Does this case-folding apply before or after evaluating `CharacterClassEscape`s as per https://people.mozilla.org/~jorendorff/es6-draft.html#sec-characterclassescape?

This matters because of `\w` and `\W`. `/\w/` is equivalent to `/[0-9A-Z_a-z]/`. Is `/\w/iu` the same, or should it match U+017F and U+212A too? In case of the latter, does that mean `/\W/iu` must not match U+017F and U+212A?

commentid: 9836
comment_count: 1
who: Allen Wirfs-Brock
bug_when: 2014-08-21 12:04:41 -0700

Note that this is an only an informative note so the answer to your question needs to come from the normative algorithms.

In this case, in https://people.mozilla.org/~jorendorff/es6-draft.html#sec-atomescape the last production evaluates CharacterClassEscape to produce the CharSet. There is no /u sensitivity specified for w or W.

However, the CharacterSet matcher that is subsequently produced applies Canonicalize to each both the members of that character set and to the characters being matched. Canonicalize is where the case folding takes (depending upon the i flag). So,/\w/iu will match U+017F because U+017F canonicalizes to 'S' which is in the match set. /\W/iu also matches U+017F (and strangely 'S') because \W includes U+017F which matches either canonicalized U+017F or 'S'.

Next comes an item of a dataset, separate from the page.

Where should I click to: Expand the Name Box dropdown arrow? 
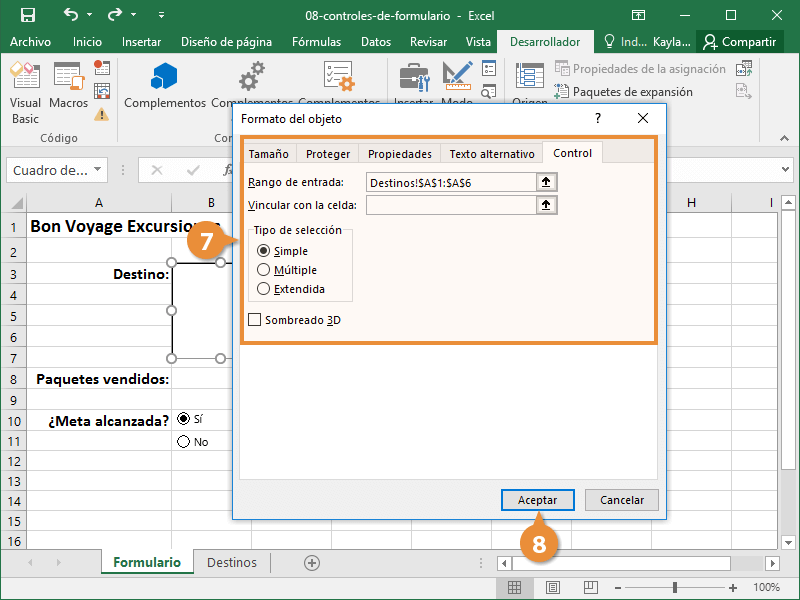click(97, 169)
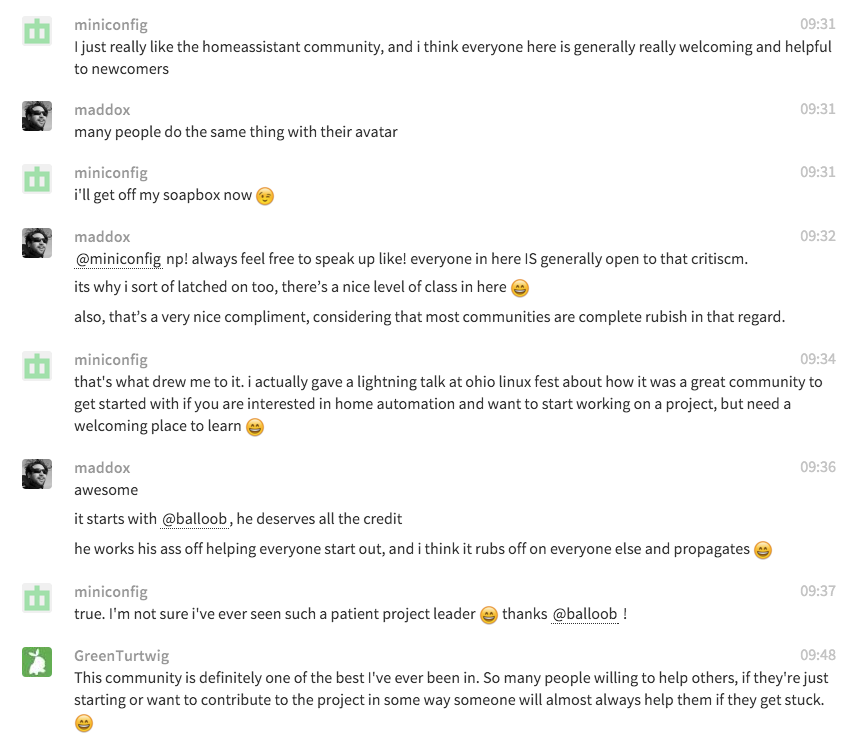This screenshot has width=857, height=749.
Task: Click the username maddox in the chat
Action: [x=101, y=109]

Norbert, is this what you actually intended for /\W/iu

commentid: 9842
comment_count: 2
who: Mathias Bynens
bug_when: 2014-08-22 06:44:48 -0700

Another related question:

`/[a-z]/iu` is equivalent to `/[a-z\u017F\u212A]/i`. Is `/[A-Z]/iu` the same, or should that be equivalent to just `/[A-Z]/i` instead (since it’s the lowercase `s` and `k` that case-fold to U+017F and U+212A, and not the uppercase `S` and `K` symbols)?

I’m guessing it’s the latter, but it’s slightly confusing either way.

commentid: 9843
comment_count: 3
who: Allen Wirfs-Brock
bug_when: 2014-08-22 09:21:34 -0700

(In reply to Mathias Bynens from comment #2)
> Another related question:
>
> `/[a-z]/iu` is equivalent to `/[a-z\u017F\u212A]/i`. Is `/[A-Z]/iu` the
> same, or should that be equivalent to just `/[A-Z]/i` instead (since it’s
> the lowercase `s` and `k` that case-fold to U+017F and U+212A, and not the
> uppercase `S` and `K` symbols)?
>
> I’m guessing it’s the latter, but it’s slightly confusing either way.

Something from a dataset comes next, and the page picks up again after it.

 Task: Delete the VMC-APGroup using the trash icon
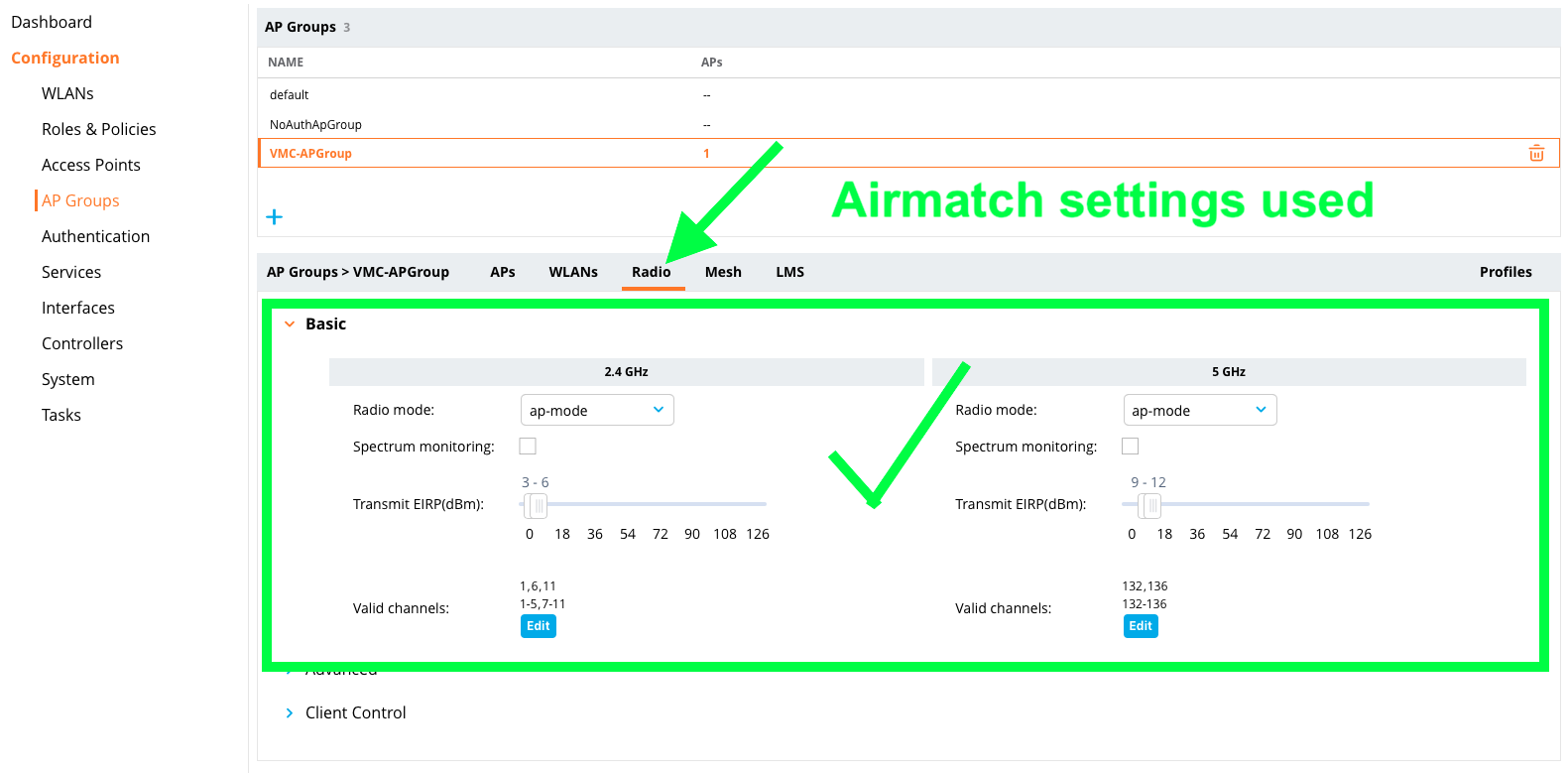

/[A-Z]/iu will match U+01FE (and U+212A) because case folding is applied to both the pattern and the string being matched. So, U+01FE in the match string turns into 'S'.

I think what is happening is clear enough at the algorithm level. I agree it is challenging to craft a good conceptual explanation. You probably need to emphasize that under /iu Unicode case folding is takes place before any comparisons and that one the pattern side it is applied to match sets rather than the actual pattern text.

For example, /[\u017F-\u0181]/iu is equivalent to /[S\u0180\u0181]/u rather than /[S-\u0181]/u

commentid: 9845
comment_count: 4
who: Mathias Bynens
bug_when: 2014-08-22 13:48:03 -0700

(In reply to Allen Wirfs-Brock from comment #3)
> (In reply to Mathias Bynens from comment #2)
> > Another related question:
> >
> > `/[a-z]/iu` is equivalent to `/[a-z\u017F\u212A]/i`. Is `/[A-Z]/iu` the
> > same, or should that be equivalent to just `/[A-Z]/i` instead (since it’s
> > the lowercase `s` and `k` that case-fold to U+017F and U+212A, and not the
> > uppercase `S` and `K` symbols)?
> >
> > I’m guessing it’s the latter, but it’s slightly confusing either way.
>
> /[A-Z]/iu will match U+01FE (and U+212A) because case folding is applied to
> both the pattern and the string being matched. So, U+01FE in the match
> string turns into 'S'.

Thanks for clarifying. What do you think would be the best way to approach this for an ES6-to-ES5 transpiler? It’s tempting to rewrite both `/[a-z]/iu` and `/[A-Z]/iu` into `/[a-z\u017F\u212A]/i`, which should behave exactly the same in ES5 environments (unless I’m missing something).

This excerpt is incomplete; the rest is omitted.